-- What you need to do --
Report every line of the records that contains the string "width", matching case exactly.

A run of records
──────────────────────────────
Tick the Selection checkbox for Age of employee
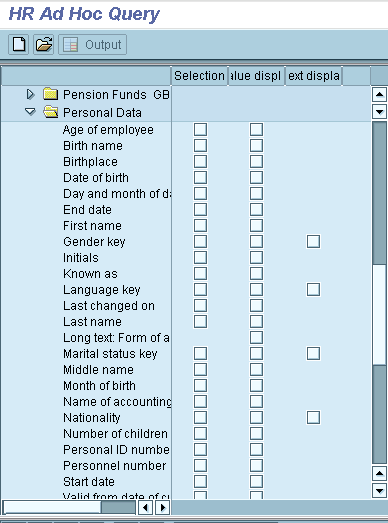388x523 pixels. (x=200, y=129)
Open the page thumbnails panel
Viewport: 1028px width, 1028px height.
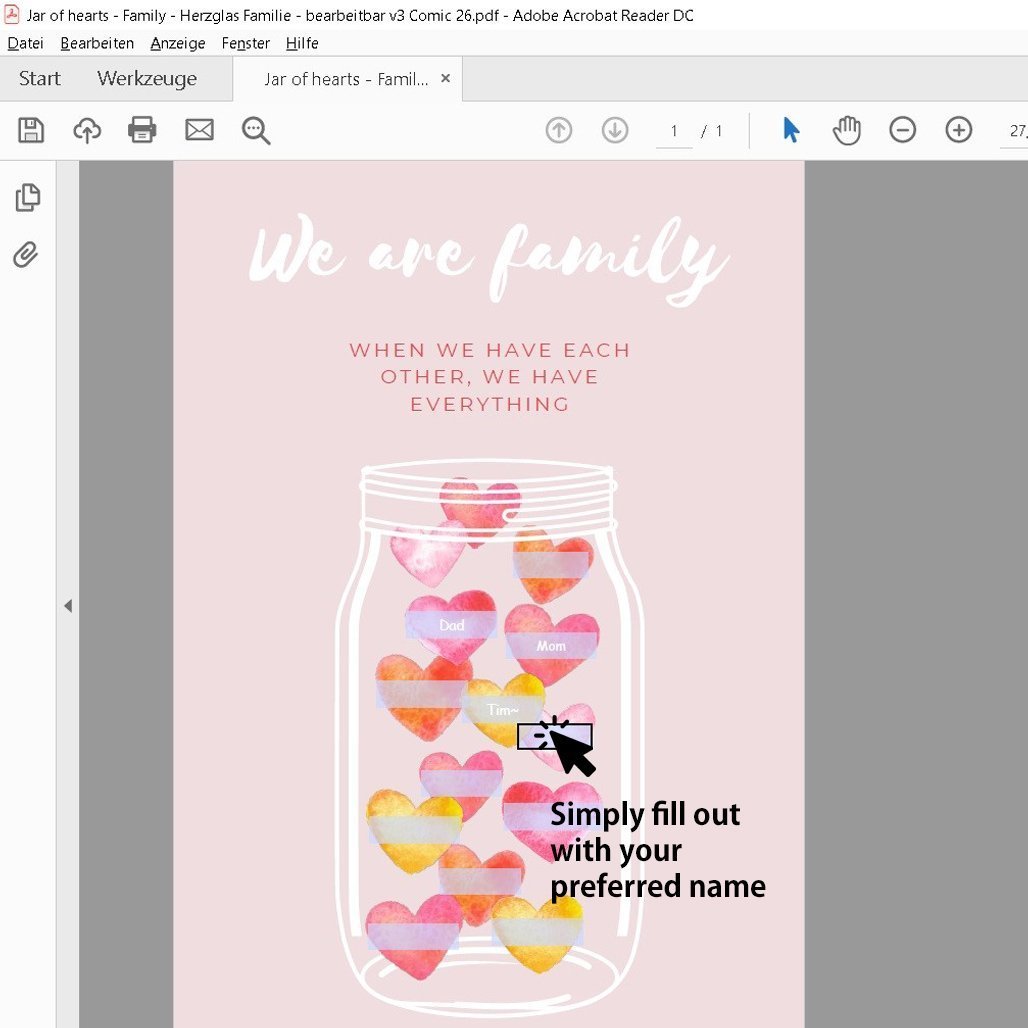tap(27, 198)
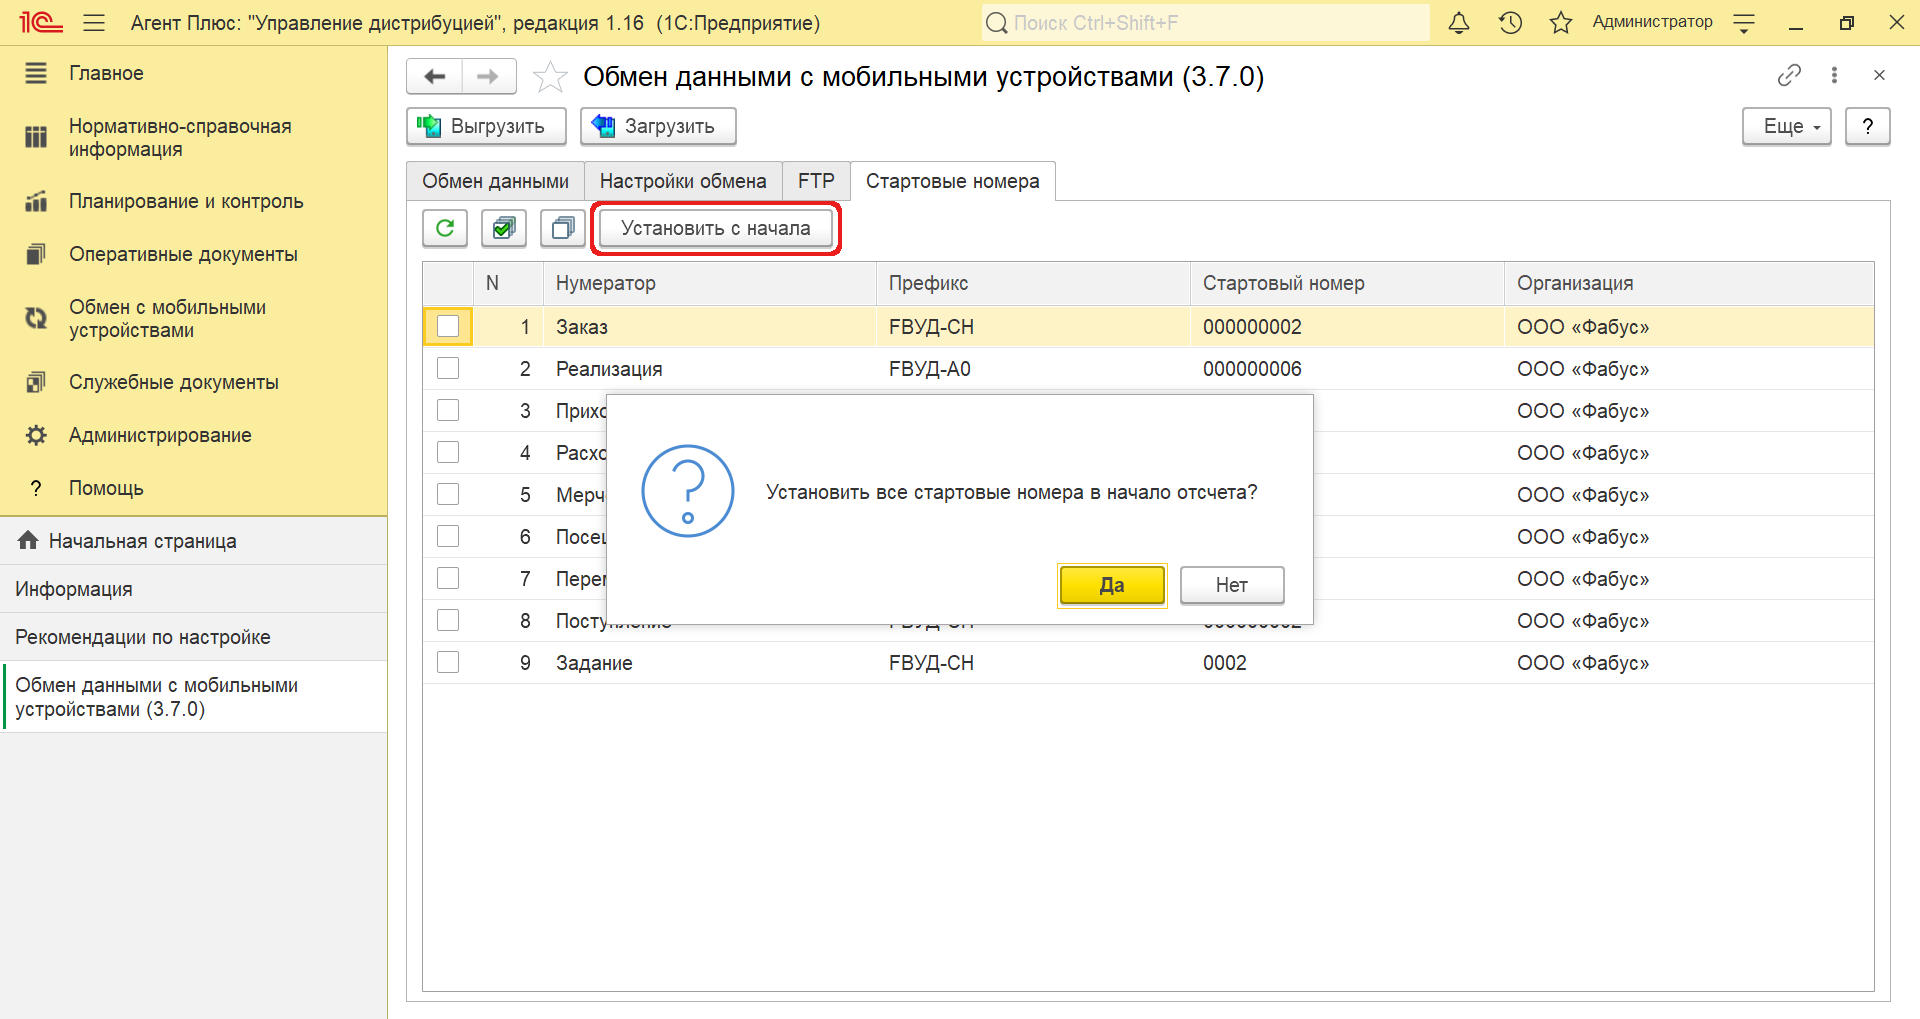Tick the checkbox for row 9 Задание
Screen dimensions: 1920x1019
tap(448, 663)
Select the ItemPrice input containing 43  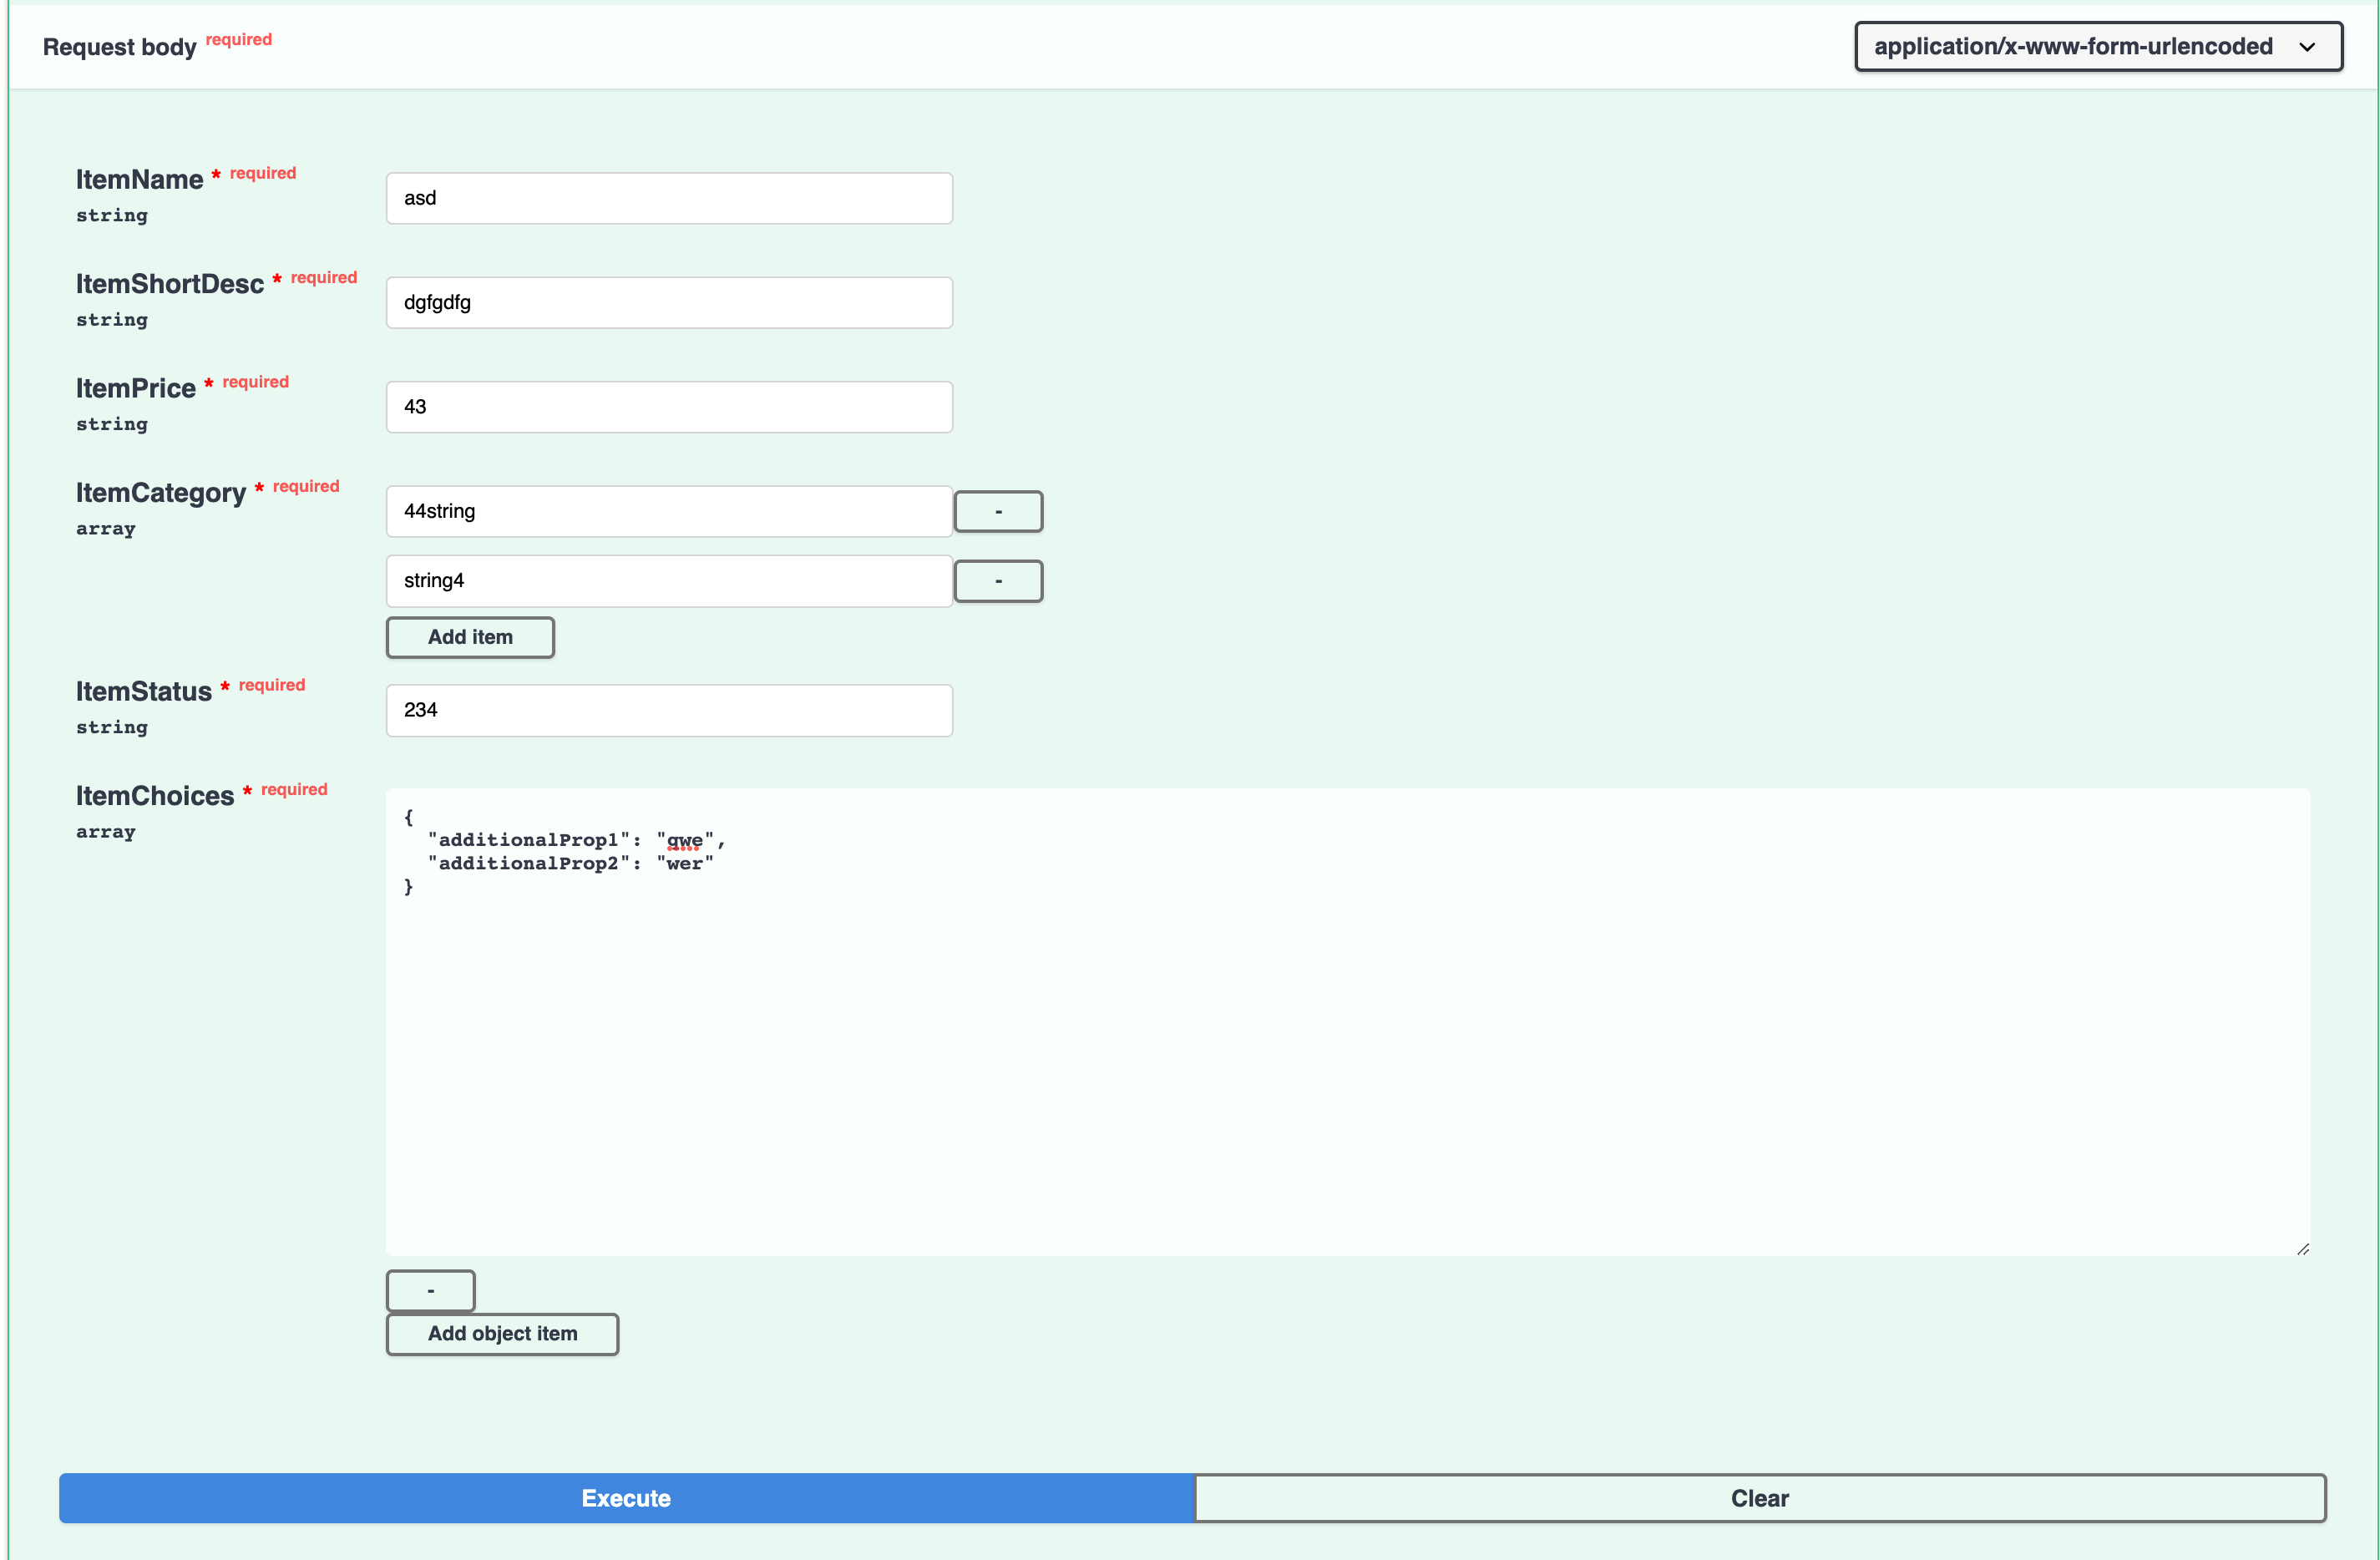coord(668,406)
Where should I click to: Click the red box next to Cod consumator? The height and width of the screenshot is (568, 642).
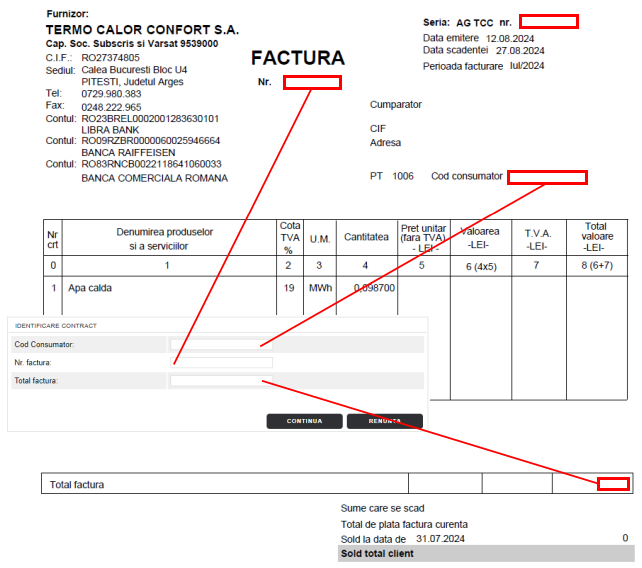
──────────────────────────────
-- Output of the task --
Viewport: 1028px width, 1028px height.
Where should I click to: Click the red box next to Cod consumator? The height and width of the screenshot is (568, 642).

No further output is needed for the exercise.